Unlike others who had a first in first out (FIFO) policy, BlockFi is looking towards a more pro-rata option to avoid “leaving behind” the Mom & Pops in Ohio who only listen to crypto news once a year falling victim to others taking out their funds. In our case:  “up to 80% of the funds will be returned to the customers.” 

Final Takeaways

The crypto industry is certainly not dead and gone. The anon believes that there are still a few sectors of the crypto industry that still have immense potential and have yet been fully explored. From decentralized protocols, DAOs, DEXs to cybersecurity and custody firms, these are only the tip of the iceberg of what crypto can truly bring and provide. Transparency, decentralization and self-custody is more important than ever. 

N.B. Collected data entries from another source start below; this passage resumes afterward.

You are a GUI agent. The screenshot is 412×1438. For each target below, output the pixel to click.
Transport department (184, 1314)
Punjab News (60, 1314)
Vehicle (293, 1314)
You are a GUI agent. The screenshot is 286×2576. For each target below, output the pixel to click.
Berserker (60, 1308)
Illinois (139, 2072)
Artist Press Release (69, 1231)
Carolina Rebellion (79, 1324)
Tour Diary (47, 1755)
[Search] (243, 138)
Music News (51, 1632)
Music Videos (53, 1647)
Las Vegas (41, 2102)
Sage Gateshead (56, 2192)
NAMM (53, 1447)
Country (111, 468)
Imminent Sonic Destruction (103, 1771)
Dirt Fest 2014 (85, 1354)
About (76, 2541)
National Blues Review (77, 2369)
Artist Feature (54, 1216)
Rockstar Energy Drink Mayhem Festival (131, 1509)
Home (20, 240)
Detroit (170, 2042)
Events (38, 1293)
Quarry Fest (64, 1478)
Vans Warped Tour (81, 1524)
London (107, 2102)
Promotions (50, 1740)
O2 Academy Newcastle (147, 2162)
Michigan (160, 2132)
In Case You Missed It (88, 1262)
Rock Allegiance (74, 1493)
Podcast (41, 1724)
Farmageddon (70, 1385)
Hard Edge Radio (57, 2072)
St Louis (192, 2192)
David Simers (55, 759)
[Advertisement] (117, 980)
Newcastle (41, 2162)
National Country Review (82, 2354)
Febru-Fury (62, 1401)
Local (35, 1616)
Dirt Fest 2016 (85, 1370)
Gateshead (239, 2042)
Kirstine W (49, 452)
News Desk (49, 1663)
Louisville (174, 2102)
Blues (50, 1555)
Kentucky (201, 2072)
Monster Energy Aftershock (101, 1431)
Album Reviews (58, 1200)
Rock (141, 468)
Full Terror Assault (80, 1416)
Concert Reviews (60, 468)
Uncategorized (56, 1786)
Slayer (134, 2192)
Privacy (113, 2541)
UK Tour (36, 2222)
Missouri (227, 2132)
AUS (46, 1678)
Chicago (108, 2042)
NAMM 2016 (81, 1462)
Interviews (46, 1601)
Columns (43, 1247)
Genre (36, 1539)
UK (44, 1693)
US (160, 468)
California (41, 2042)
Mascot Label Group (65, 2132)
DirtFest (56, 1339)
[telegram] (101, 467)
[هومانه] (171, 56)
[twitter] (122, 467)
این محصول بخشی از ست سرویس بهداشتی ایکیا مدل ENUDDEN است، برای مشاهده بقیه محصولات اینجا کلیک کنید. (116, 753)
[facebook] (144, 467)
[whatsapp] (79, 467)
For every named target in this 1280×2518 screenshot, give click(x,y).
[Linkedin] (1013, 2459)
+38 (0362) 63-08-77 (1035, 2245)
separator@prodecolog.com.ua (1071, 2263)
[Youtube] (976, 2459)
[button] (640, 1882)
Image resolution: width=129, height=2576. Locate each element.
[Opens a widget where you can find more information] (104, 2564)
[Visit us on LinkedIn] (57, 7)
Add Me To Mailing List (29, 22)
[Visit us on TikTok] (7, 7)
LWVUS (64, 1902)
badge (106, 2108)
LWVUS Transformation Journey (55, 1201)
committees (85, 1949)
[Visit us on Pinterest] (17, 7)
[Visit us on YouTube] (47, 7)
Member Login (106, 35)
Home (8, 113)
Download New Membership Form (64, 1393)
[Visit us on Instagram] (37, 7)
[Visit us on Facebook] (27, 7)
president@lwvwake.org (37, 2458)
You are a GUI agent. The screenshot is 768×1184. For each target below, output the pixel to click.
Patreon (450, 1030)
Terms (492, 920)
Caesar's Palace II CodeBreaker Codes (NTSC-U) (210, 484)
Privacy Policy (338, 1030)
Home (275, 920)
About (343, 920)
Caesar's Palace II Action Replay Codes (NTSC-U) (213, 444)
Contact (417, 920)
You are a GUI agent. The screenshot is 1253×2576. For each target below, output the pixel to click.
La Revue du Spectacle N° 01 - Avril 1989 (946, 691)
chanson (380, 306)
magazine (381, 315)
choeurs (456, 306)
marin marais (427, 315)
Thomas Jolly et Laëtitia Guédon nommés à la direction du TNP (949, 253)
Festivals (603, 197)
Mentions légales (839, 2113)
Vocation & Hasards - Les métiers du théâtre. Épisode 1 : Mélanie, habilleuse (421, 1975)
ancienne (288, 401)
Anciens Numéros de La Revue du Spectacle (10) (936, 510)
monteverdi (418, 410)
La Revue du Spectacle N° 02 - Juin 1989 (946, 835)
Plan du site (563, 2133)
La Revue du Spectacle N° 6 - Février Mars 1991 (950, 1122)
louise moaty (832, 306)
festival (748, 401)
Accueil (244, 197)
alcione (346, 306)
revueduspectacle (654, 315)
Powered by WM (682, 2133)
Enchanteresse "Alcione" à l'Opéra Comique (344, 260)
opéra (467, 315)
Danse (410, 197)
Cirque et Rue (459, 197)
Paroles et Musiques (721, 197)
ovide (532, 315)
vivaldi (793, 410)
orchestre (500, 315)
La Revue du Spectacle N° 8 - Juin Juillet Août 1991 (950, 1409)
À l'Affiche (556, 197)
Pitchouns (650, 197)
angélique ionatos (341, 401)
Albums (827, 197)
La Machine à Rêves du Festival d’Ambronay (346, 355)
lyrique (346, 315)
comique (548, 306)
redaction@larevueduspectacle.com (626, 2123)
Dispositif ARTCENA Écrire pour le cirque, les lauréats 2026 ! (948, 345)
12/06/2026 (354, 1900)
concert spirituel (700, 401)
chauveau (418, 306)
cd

If the past events have taught us anything, it’s that we must be more aware of scams and phishing. Not to mention, the growing importance of self-custody, and users learning to hold their funds themselves, not your keys not your coins. Crypto is the way to set yourself free and be truly bankless. Lastly, the reckless behavior of overleveraging by founders and retail have suggested opportunities but also a high amount of risk. “Loose money creates loose rules”, and that’s certainly why we need regulations in place to hold bad actors accountable. The crypto industry definitely needs more “adults in the room”, the lack of regulation makes it easy for “bad actors” to take advantage of the system. There are few “homegrown founders” like John from Run The Chain that genuinely hopes to build crypto better and bigger.